Foi desta forma que Luís Carvalho, presidente da Comissão Política concelhia do PSD se referiu ao “movimento” que irá levar Fátima Alves a sentar-se na “cadeira do poder”. “Porque não se trata de uma mulher qualquer. A Fátima Alves é uma mulher com reconhecidas competências técnicas e políticas que muito contribuirão para a valorização do cargo que, estou certo, irá ocupar. É uma pessoa que tem vida antes e para além da política. É uma empresária de sucesso. Mas que também tem família. E nem o compromisso de educação das suas duas filhas menores a desvia do objetivo de fazer coisas positivas pela Póvoa de Lanhoso e pelos povoenses…”.
Luís Carvalho falou das próximas eleições autárquicas como uma oportunidade. “É imperioso colocar um travão na má gestão socialista do nosso concelho. Uma gestão que muito prometeu e, até ao momento, pouco ou nada cumpriu”.

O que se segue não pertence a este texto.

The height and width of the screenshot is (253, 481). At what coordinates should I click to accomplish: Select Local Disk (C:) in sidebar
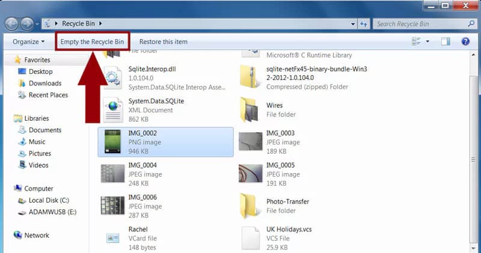49,200
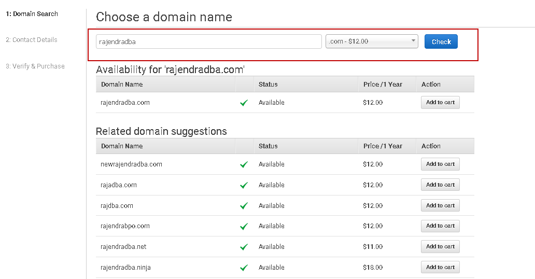Screen dimensions: 535x279
Task: Click the green checkmark for rajendradba.net
Action: pos(244,247)
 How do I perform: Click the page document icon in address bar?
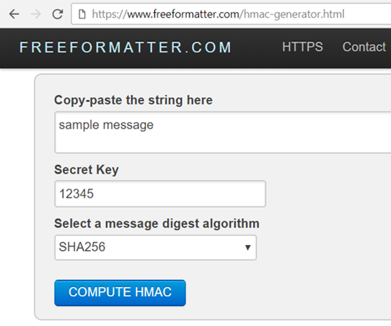(82, 14)
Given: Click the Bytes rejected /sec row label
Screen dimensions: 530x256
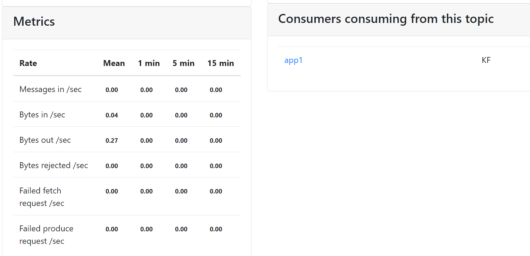Looking at the screenshot, I should point(54,165).
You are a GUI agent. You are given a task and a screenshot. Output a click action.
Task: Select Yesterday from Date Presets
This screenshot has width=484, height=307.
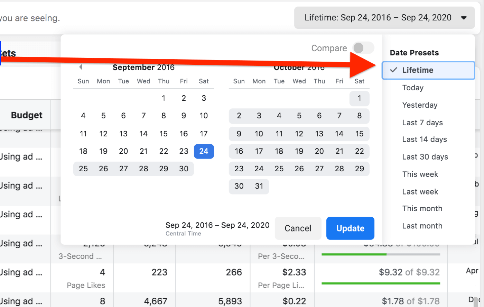[420, 105]
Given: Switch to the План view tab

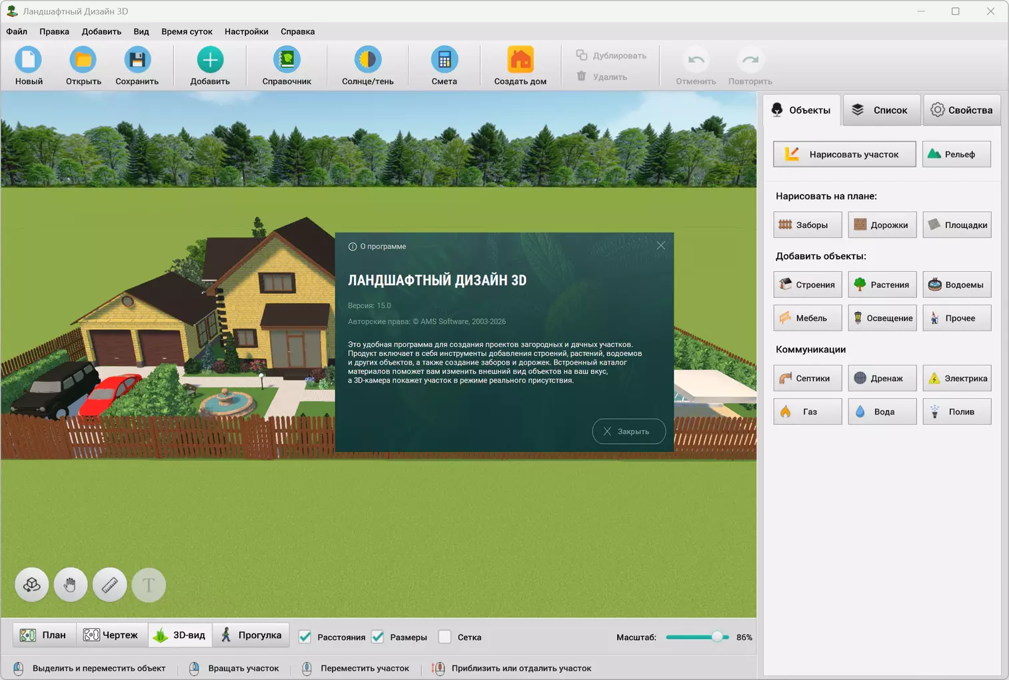Looking at the screenshot, I should coord(44,635).
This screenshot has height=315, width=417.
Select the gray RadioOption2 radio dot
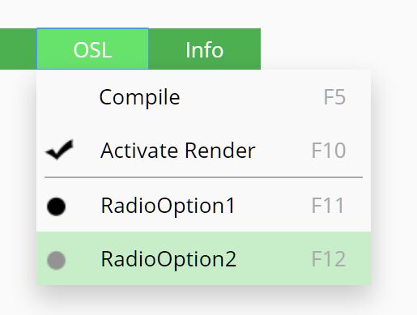(56, 260)
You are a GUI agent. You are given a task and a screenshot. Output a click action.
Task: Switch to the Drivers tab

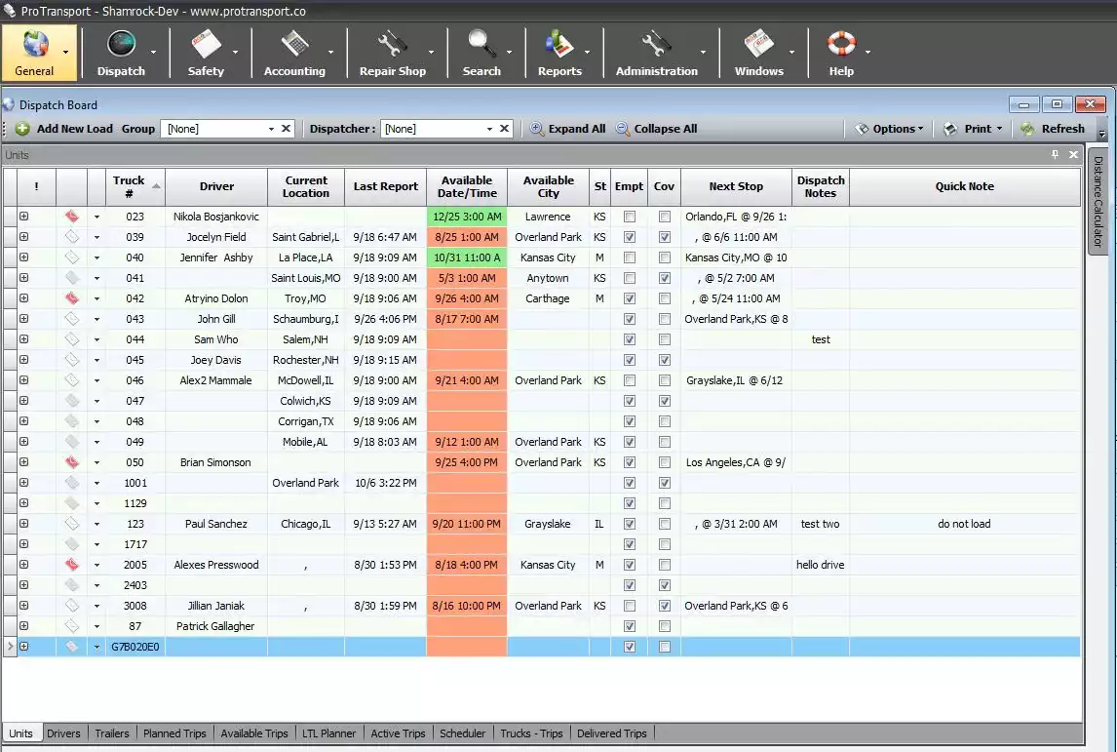point(63,732)
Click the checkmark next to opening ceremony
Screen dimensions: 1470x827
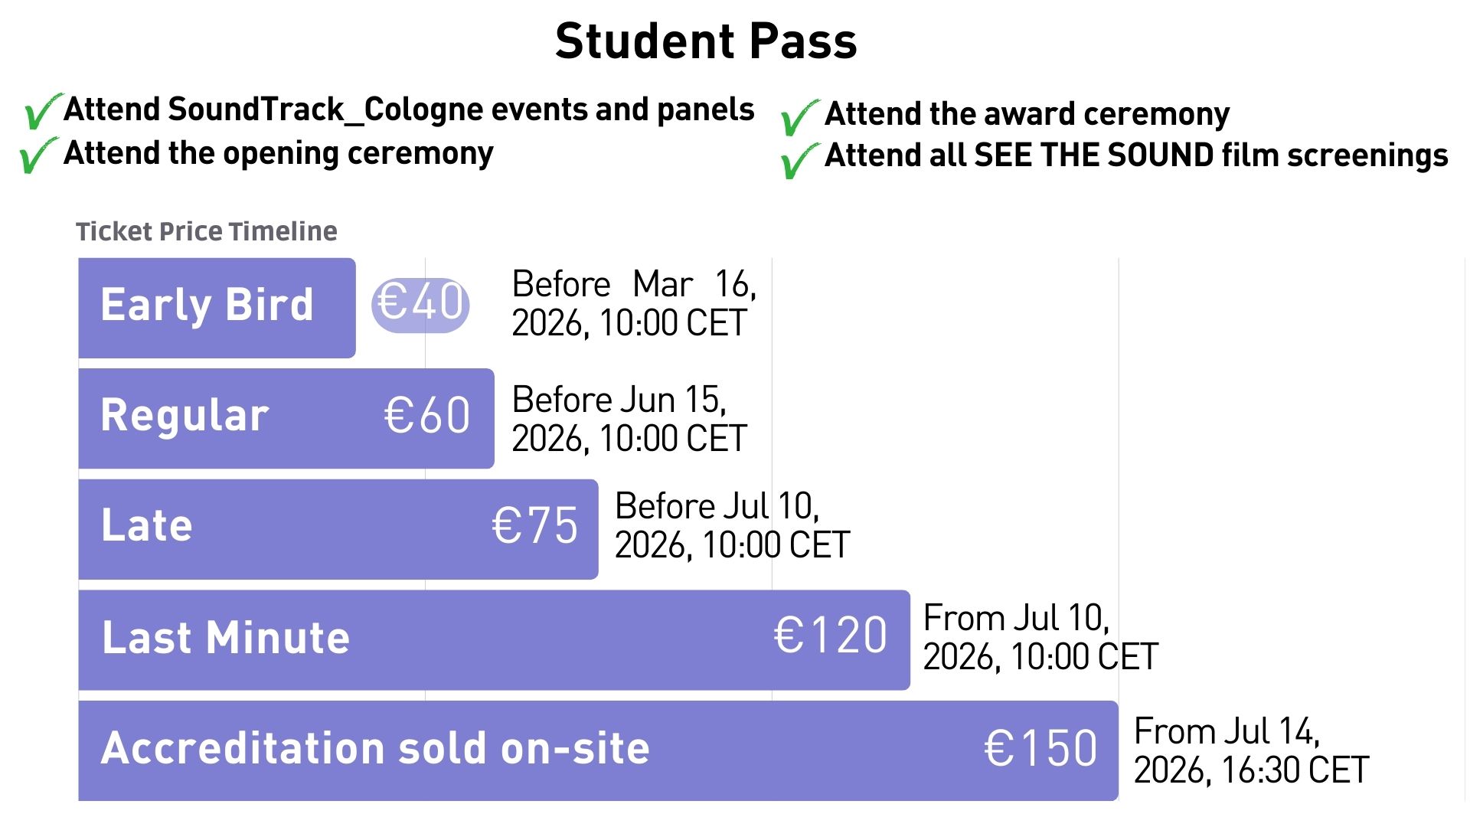click(38, 155)
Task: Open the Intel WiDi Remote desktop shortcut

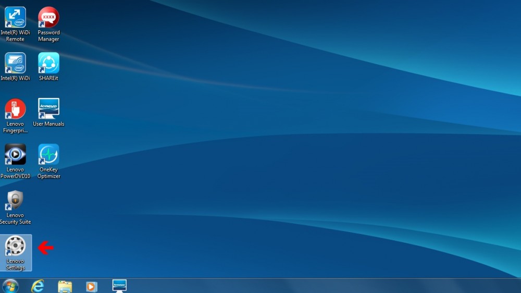Action: 15,17
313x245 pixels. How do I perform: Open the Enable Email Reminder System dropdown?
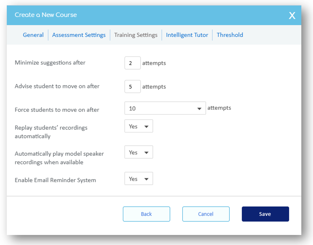tap(139, 179)
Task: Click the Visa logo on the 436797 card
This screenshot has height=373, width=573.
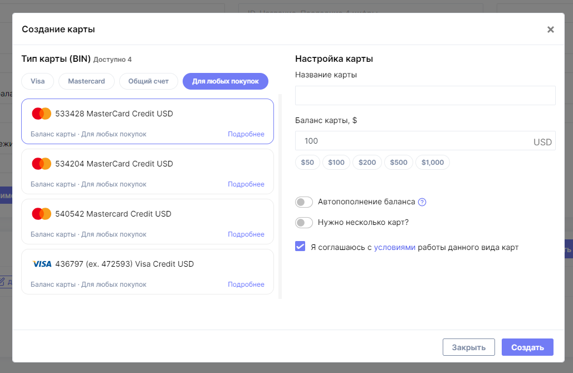Action: 42,264
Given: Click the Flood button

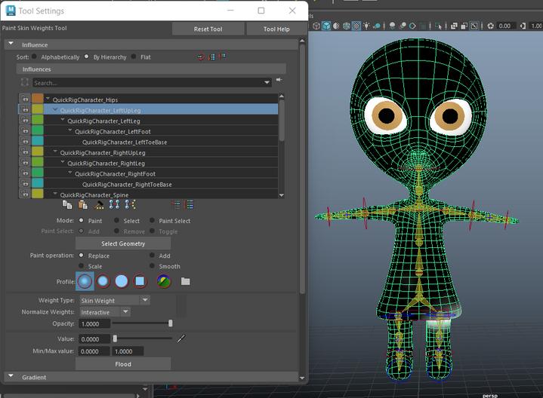Looking at the screenshot, I should tap(122, 364).
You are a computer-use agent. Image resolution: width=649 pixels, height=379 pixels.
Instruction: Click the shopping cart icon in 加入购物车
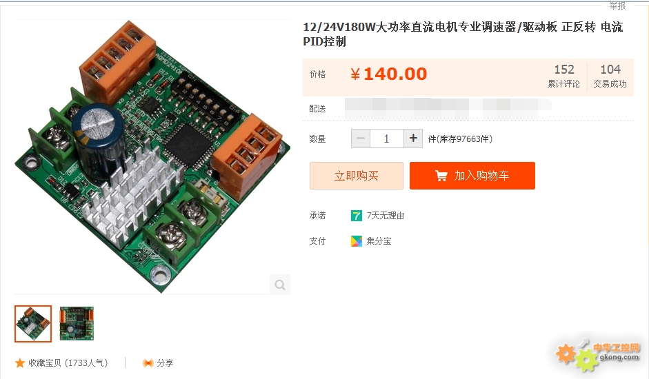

Carla Góis, presidente da Comissão Política concelhia do CDS-PP, afinando pelo mesmo diapasão do seu homólogo do PSD, referiu na sua intervenção que “a política faz-se de pessoas e para as pessoas, e é essa proximidade que nos move e nos dá força para continuar a lutar por um concelho mais forte, mais justo e mais próspero”.